Stored data entries:
============

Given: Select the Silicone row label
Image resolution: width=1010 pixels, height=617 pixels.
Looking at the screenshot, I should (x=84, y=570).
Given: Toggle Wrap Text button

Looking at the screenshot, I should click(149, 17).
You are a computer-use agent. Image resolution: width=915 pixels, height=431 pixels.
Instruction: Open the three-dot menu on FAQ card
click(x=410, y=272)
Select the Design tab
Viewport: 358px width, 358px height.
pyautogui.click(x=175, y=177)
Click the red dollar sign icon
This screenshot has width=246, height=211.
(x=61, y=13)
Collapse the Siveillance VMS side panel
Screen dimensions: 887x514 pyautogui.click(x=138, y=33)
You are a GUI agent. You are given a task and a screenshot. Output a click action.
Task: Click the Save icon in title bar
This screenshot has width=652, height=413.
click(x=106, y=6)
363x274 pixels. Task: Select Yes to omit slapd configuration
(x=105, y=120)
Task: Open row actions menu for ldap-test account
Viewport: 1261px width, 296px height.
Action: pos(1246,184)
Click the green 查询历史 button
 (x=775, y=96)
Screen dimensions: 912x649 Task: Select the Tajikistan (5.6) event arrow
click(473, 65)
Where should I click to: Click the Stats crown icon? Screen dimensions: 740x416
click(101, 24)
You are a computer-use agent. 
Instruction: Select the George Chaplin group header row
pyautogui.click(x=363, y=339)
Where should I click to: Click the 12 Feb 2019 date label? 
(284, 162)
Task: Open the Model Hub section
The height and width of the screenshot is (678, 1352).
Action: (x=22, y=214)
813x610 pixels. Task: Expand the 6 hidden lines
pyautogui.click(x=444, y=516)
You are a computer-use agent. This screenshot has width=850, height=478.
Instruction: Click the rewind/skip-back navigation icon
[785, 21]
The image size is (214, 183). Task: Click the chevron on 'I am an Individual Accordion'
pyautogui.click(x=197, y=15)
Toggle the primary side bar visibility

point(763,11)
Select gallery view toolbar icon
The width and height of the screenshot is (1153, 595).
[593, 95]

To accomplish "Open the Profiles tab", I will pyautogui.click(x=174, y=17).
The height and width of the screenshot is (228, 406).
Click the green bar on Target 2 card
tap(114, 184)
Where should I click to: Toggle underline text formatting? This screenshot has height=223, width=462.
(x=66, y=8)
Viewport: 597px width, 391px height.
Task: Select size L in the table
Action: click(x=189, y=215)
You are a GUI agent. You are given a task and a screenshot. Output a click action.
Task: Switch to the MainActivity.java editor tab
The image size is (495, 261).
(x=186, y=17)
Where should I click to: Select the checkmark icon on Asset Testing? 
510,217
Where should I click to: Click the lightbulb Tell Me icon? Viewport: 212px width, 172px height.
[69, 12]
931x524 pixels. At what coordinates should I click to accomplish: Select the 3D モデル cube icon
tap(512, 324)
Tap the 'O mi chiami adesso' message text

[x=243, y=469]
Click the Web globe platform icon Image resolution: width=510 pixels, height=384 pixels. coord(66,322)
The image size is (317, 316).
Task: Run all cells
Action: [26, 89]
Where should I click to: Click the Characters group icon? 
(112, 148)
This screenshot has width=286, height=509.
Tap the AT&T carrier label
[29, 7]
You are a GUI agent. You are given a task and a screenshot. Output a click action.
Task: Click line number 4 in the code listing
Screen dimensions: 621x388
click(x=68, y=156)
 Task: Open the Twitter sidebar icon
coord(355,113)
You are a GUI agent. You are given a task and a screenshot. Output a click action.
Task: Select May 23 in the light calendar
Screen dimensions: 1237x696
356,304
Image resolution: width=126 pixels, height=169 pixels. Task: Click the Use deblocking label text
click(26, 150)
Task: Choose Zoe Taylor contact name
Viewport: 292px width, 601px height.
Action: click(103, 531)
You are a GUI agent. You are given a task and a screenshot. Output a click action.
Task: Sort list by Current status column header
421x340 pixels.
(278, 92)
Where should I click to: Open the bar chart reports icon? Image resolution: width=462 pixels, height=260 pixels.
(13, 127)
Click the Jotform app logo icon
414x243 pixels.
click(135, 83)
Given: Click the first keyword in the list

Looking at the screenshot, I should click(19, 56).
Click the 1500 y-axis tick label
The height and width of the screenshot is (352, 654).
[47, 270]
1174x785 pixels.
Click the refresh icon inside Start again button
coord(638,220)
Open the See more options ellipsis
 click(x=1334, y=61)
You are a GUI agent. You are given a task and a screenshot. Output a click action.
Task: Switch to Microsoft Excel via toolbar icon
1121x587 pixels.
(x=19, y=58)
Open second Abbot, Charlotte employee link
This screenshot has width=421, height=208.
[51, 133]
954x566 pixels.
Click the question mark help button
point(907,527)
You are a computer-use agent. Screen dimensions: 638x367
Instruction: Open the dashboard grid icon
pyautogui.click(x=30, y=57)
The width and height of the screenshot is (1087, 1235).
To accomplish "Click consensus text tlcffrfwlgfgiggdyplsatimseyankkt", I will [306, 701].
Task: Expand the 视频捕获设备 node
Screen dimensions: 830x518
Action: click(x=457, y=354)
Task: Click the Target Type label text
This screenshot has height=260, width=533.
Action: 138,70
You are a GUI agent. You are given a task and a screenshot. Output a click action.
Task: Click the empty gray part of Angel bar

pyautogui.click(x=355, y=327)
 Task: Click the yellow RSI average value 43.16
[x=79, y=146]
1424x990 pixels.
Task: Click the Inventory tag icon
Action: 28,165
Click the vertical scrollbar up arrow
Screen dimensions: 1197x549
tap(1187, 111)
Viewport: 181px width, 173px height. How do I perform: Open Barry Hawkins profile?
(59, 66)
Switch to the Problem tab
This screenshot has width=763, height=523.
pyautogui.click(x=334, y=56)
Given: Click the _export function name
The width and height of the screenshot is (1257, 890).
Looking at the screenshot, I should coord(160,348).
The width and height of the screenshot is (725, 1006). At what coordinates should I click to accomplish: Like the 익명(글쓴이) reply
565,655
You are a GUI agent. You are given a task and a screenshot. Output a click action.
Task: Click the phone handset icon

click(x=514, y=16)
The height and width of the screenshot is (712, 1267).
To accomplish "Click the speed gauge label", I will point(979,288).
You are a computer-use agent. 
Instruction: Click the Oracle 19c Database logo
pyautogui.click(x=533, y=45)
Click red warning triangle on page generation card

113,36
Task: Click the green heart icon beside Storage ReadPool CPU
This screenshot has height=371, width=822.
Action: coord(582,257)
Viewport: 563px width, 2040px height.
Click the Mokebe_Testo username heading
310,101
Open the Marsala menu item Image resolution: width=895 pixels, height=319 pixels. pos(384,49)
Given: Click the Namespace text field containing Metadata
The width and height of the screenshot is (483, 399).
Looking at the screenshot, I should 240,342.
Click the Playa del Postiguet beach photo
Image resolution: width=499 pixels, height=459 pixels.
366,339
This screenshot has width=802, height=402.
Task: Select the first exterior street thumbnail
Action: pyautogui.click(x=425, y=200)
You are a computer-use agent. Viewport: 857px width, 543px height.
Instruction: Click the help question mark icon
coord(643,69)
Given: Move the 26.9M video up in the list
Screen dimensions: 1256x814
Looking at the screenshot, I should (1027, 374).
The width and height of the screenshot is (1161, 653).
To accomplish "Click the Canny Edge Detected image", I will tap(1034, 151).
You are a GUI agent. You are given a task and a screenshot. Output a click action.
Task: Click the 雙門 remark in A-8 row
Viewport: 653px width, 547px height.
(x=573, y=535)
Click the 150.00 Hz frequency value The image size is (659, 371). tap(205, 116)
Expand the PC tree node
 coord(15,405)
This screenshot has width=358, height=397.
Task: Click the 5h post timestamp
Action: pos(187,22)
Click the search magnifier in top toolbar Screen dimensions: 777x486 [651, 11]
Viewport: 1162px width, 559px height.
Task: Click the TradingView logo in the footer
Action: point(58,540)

============

**Task description**
Within the records above, each line containing "computer" is to be returned.

**Reply**
You are a computer-use agent. Image resolution: width=915 pixels, height=431 pixels.
You are a computer-use agent. 
You are a computer-use agent. This screenshot has width=850, height=478.
You are a computer-use agent. Screen dimensions: 638x367
You are a computer-use agent. 
You are a computer-use agent. Viewport: 857px width, 543px height.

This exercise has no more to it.